We can see the top performers: for most of the problems, some variant of random forest is the best. Still, the results are not always very good, in particular for alga 7.

Remember that the estinations are normilized MSE (NMSE)

3.7.4.3.5 4.3.5. Predicting in the test sample

Previously we described how to proceed to choose the best models. The used procedure consisted of obtaining unbiased estimates of the NMSE for a set of models on all seven predictive tasks, by means of a cross-validation experimental process. Now we want to obtain the predictions for the seven algae on the 140 test samples.

# Get the best workflow for each of the seven algae into wts object
wfs <- sapply(taskNames(res.all),
              function(t) topPerformer(res.all,metric="nmse",task=t))

# e.g. 
wfs[["a1"]]
wfs[["a7"]]

# Create a matrix with the predictions
  
# first we merge the two test datasets containing IVs and DVs into one dataframe
  
full.test.algae <- cbind(test.algae, algae.sols)

next, we create an array (pts) with 3 dimensions that will store all the information; this is like having 2 matrices of 140 test cases and 7 columns (algae) each; the first of these matrices contains the true values of the algae and the sencond contains the predictions from the workflows. this array is filled in succesively by aplying the best workflows for each of the 7 algae using function runWorkflow().

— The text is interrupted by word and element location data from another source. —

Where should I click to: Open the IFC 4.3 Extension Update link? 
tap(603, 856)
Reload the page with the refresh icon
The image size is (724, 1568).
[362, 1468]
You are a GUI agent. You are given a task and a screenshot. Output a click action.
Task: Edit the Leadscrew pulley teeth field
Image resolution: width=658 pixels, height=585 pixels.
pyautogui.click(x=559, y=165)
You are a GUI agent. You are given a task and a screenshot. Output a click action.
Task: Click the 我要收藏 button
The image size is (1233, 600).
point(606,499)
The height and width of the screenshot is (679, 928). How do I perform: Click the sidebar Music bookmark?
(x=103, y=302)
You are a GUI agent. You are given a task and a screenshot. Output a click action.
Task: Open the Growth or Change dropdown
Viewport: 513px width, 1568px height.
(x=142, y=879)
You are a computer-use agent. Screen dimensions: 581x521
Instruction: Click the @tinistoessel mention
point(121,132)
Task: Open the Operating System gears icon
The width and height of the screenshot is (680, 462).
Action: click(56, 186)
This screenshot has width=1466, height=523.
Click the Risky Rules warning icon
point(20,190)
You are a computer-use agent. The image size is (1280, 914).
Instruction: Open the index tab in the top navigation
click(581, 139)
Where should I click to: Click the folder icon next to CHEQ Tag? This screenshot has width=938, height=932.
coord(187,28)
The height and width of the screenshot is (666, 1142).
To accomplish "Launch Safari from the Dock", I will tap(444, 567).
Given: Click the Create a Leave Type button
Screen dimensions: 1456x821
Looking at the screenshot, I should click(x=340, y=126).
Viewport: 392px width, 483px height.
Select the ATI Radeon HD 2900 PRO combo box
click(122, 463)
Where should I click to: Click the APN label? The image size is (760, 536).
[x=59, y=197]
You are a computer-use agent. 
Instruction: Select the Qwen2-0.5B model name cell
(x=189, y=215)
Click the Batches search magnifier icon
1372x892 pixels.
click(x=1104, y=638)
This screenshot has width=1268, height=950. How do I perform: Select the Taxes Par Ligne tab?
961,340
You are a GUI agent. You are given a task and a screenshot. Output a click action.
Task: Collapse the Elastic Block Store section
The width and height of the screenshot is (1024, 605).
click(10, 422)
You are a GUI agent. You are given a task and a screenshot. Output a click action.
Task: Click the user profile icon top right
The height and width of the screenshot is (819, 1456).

For this we have to build an adequate formula for each predictive task using the correct columns of the original data to obtain the model - e.g .below 11 columns are the IVs in the original data

  pts <- array(dim = c(140,7,2),
             dimnames = list(1:140, paste0("a",1:7), c("trues","preds")))
for(i in 1:7) {
    res <- runWorkflow(wfs[[i]],
                       as.formula(paste(names(wfs)[i],"~.")),
                       algae[,c(1:11,11+i)],
                       full.test.algae[,c(1:11,11+i)])
    pts[,i,"trues"] <- res$trues
    pts[,i,"preds"] <- res$preds
}

Using the information stored in pts we can now calculate the NMSE scores of our models.

We first obtain the predictions of the baseline model used to calculate the NMSE, which in our case consists of predicting the average value of the target variable:

avg.preds <- apply(algae[,12:18], 2, mean)

Then we proceed to calculate the NMSEs for the seven models/algae.

apply((pts[,,"trues"] - pts[,,"preds"])^2, 2 ,sum) /
    apply( (scale(pts[,,"trues"], avg.preds, FALSE))^2, 2, sum)

The results that we obtained are in accordance with the cross-validation estimates obtained previously. They confirm the difficulty in obtaining good scores for algae 3, 4 and 7, while for the other problems the results are more competitive, in particular for alga 1. With a proper model parameters selection phase and more data, we were able to obtain interesting scores for these prediction problems.

scale() function

it is in general used to normalize a data set (extract the averages from the raw values and divide by SD).
it works by substracting the second argument from the first and than dividing the result by the third, unless this argument is FALSE, as in the case above

apply() function

Returns a vector or array or list of values obtained by applying a function to margins of an array or matrix.
in the 1st case above, the function is mean, and 2 indicates it will be applied to columns (for a matrix 1 indicates rows, 2 indicates columns)
in the 2nd case above,the function is sum.

FINAL NOTE: In general, tree based models are significantly stronger for classification tasks (vs. regression tasks).